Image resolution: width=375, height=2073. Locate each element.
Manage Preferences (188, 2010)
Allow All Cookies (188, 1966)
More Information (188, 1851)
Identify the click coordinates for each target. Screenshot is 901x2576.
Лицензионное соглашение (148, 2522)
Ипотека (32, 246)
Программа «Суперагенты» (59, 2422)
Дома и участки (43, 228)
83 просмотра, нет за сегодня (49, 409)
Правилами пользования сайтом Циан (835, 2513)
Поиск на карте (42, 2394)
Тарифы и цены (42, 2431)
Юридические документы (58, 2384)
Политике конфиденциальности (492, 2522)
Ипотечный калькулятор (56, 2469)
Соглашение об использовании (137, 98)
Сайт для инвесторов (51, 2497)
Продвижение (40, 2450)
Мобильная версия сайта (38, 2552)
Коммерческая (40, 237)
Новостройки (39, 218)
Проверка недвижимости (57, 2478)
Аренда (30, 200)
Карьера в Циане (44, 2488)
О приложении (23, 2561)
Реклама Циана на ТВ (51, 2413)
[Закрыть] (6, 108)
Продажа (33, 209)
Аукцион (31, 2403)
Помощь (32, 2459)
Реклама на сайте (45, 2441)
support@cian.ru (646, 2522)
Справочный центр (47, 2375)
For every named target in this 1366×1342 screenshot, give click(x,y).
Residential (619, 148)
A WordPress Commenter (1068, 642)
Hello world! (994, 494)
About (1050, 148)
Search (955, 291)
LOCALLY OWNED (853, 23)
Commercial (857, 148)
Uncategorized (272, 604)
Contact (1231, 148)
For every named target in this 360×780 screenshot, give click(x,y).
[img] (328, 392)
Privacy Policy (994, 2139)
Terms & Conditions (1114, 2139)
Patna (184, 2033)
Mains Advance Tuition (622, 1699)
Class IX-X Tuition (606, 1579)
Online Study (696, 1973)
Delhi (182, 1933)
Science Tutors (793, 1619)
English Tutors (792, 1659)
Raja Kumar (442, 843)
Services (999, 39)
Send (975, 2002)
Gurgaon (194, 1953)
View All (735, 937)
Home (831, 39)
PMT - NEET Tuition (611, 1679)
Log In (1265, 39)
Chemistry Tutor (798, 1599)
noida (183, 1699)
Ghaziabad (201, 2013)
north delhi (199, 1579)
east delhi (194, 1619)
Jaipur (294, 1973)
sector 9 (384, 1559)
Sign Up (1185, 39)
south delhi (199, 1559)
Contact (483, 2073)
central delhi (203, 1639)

-*-

Using the data above, reproduce exactly the lines between those holding "Allow All Cookies (188, 1966)" and "Правилами пользования сайтом Циан (835, 2513)", inclusive, and no others.

Allow All Cookies (188, 1966)
More Information (188, 1851)
Identify the click coordinates for each target. Screenshot is 901x2576.
Лицензионное соглашение (148, 2522)
Ипотека (32, 246)
Программа «Суперагенты» (59, 2422)
Дома и участки (43, 228)
83 просмотра, нет за сегодня (49, 409)
Правилами пользования сайтом Циан (835, 2513)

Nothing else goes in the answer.